After locating "Given: Click the 共享屏幕 share screen icon" in the listing below, copy that line and each one after it exactly, ending with the line that has "The image size is (600, 480).".

**RECORDS SHOWN:**
◆ ◆ ◆ ◆ ◆

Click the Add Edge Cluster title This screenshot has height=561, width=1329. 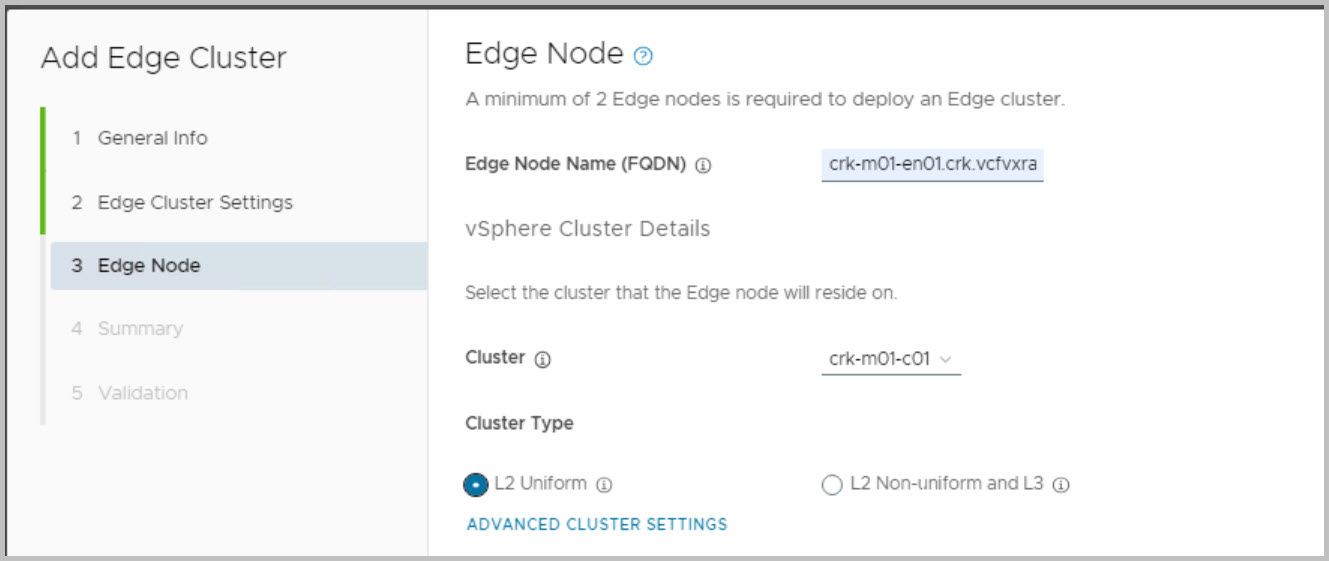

◆ ◆ ◆ ◆ ◆

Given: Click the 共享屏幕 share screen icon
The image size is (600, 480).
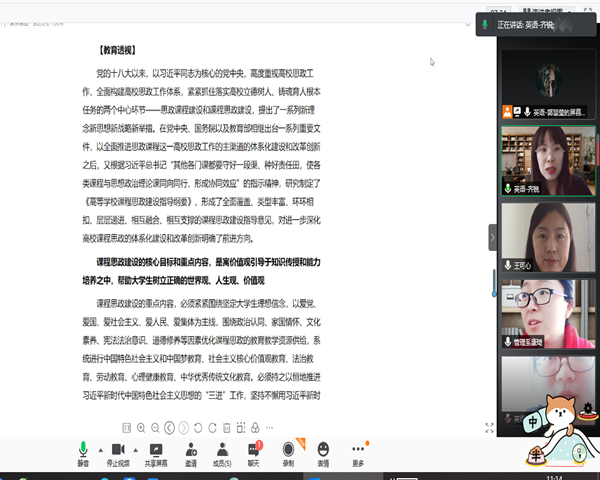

◆ ◆ ◆ ◆ ◆

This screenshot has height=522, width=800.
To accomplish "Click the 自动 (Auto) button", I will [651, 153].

◆ ◆ ◆ ◆ ◆

**ANSWER BOX:**
Given: Click the 共享屏幕 share screen icon
The image size is (600, 480).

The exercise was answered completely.